東京渋谷を中心に小箱でのパーティーを賑やかし続けるアーティスト、蜻蛉-TONBO- が1stアルバム『TOKYO MAD CAVE』を完成させた。テクノやヒップホップなど傾倒する音楽の基盤を持ちつつも渋谷の雑踏感とディープな路地裏を彷彿とさせる多様な音楽性をいかんなく詰め込んだ渾身の作品。ここにたどり着いたきっかけや道筋を今作のレーベルでもあるpsymaticsのオーナーかつAbleton liveの認定トレーナーとしても知られるKoyas氏を含め話しを伺った。
蜻蛉 & Koyas Interview
—–今回は蜻蛉くんの1stアルバムのリリースという事で、今活動としてはDJだったり、LIVEだったりといった部分をメインに動いている感じですよね。
蜻蛉 : DJもしていますが、今はLIVE SETでやる事が多いですね。
—–そういった活動はいつ位からやっているんですか?

# [表示データ]
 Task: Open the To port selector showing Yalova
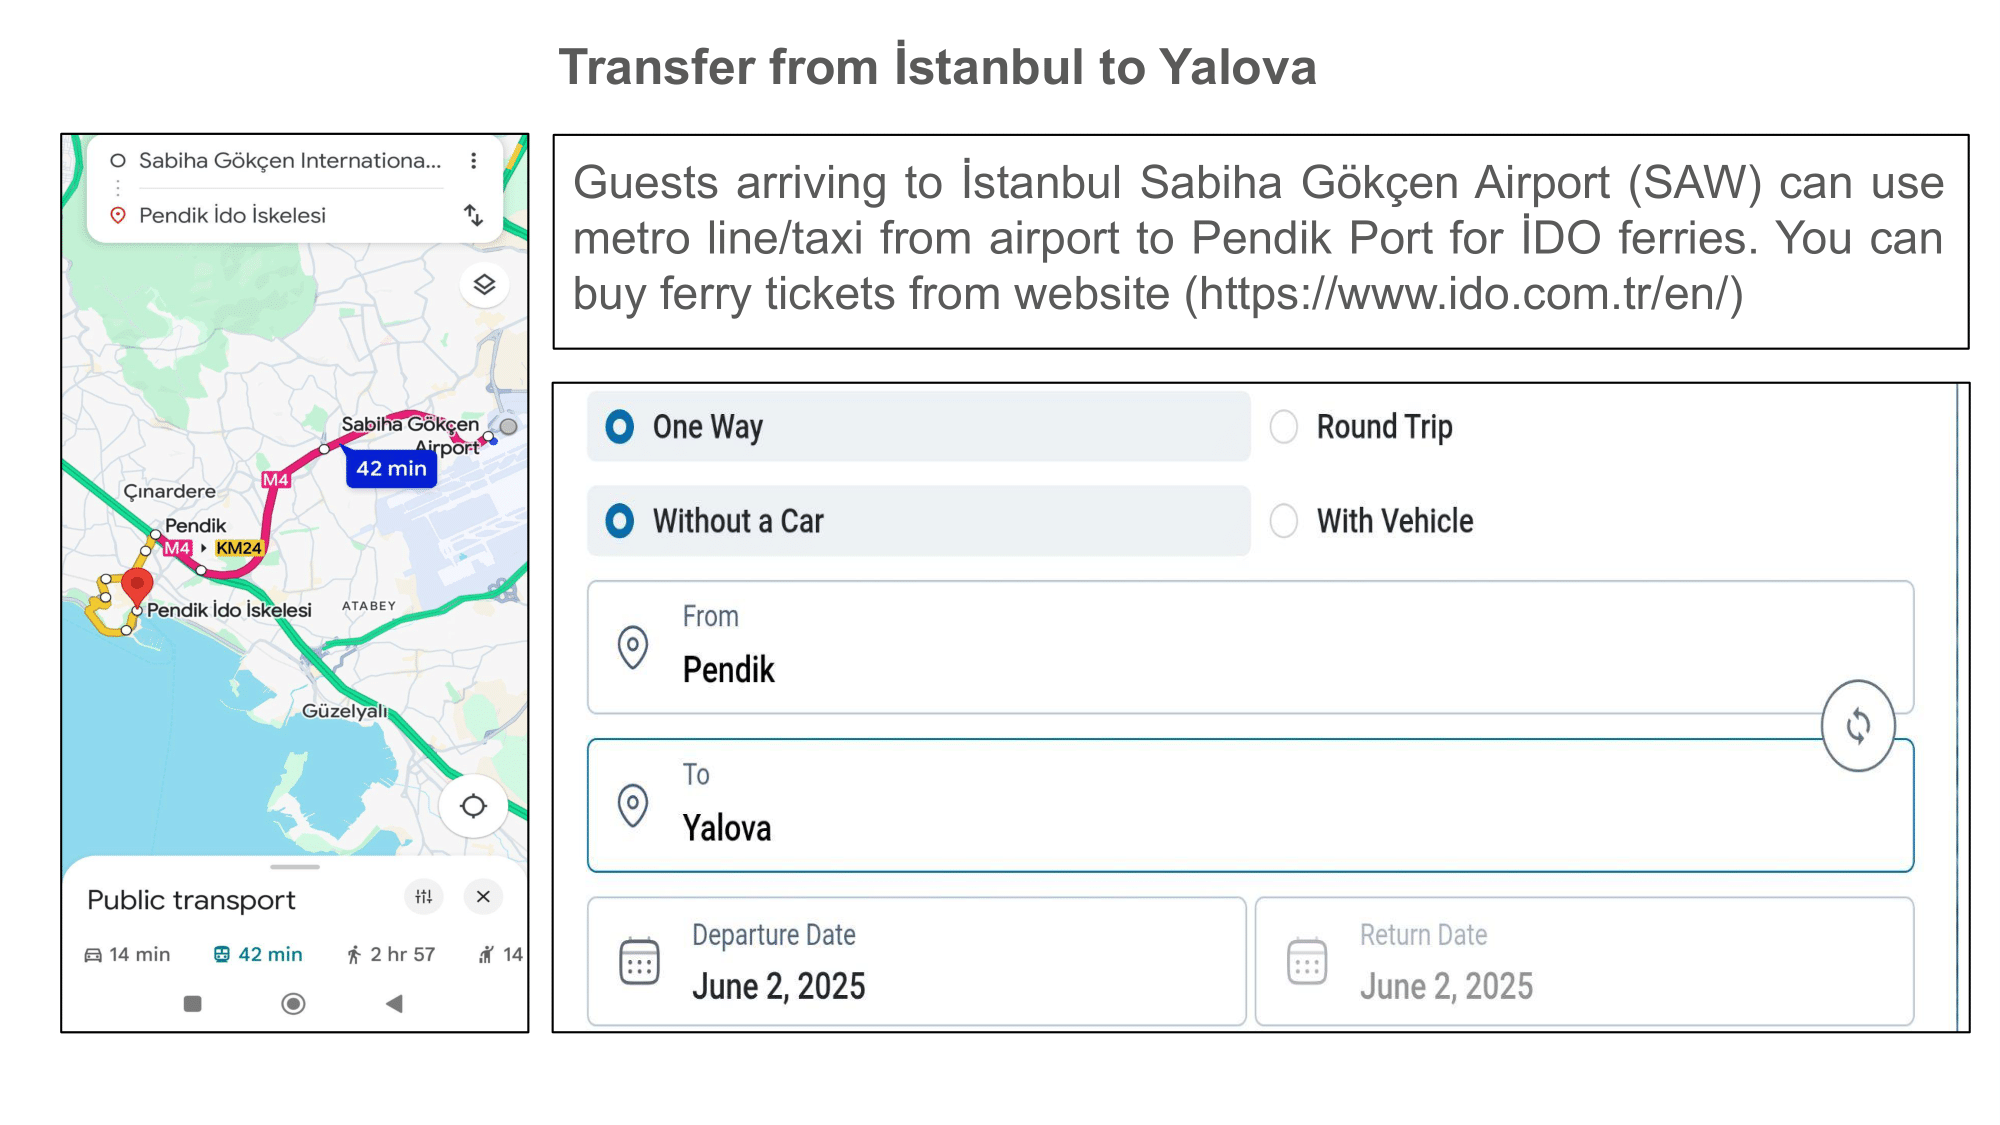1250,805
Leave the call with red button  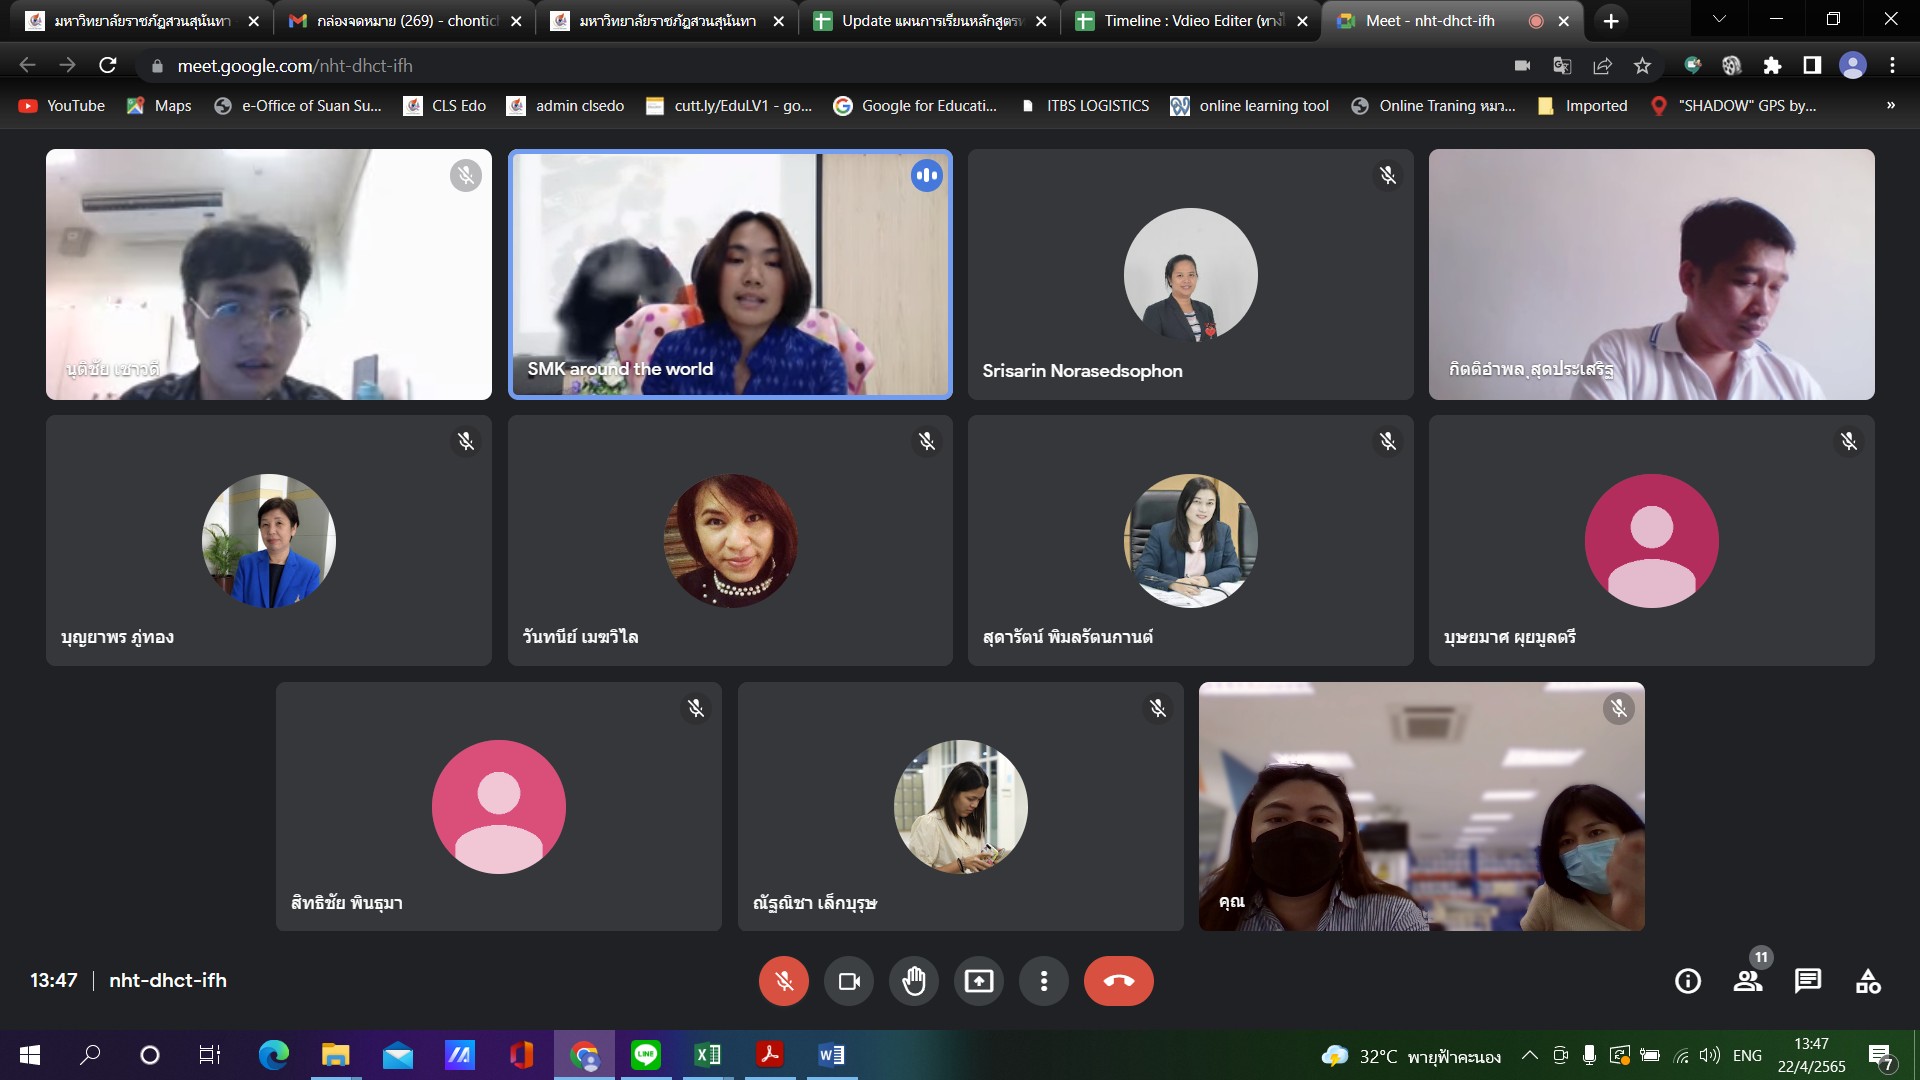[1118, 981]
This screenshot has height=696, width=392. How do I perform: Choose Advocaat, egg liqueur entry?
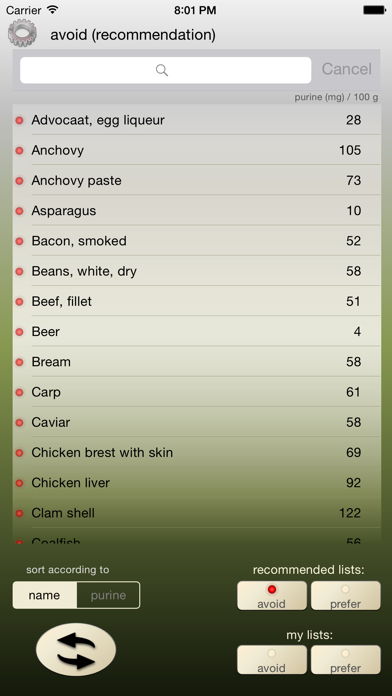coord(197,120)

# [課題]
蜻蛉-TONBO-のインタビュー本文を、最初から最後まで一字一句違えずに繰り返してください。 これらの行は本文とは無関係です。

# [解答]
東京渋谷を中心に小箱でのパーティーを賑やかし続けるアーティスト、蜻蛉-TONBO- が1stアルバム『TOKYO MAD CAVE』を完成させた。テクノやヒップホップなど傾倒する音楽の基盤を持ちつつも渋谷の雑踏感とディープな路地裏を彷彿とさせる多様な音楽性をいかんなく詰め込んだ渾身の作品。ここにたどり着いたきっかけや道筋を今作のレーベルでもあるpsymaticsのオーナーかつAbleton liveの認定トレーナーとしても知られるKoyas氏を含め話しを伺った。
蜻蛉 & Koyas Interview
—–今回は蜻蛉くんの1stアルバムのリリースという事で、今活動としてはDJだったり、LIVEだったりといった部分をメインに動いている感じですよね。
蜻蛉 : DJもしていますが、今はLIVE SETでやる事が多いですね。
—–そういった活動はいつ位からやっているんですか?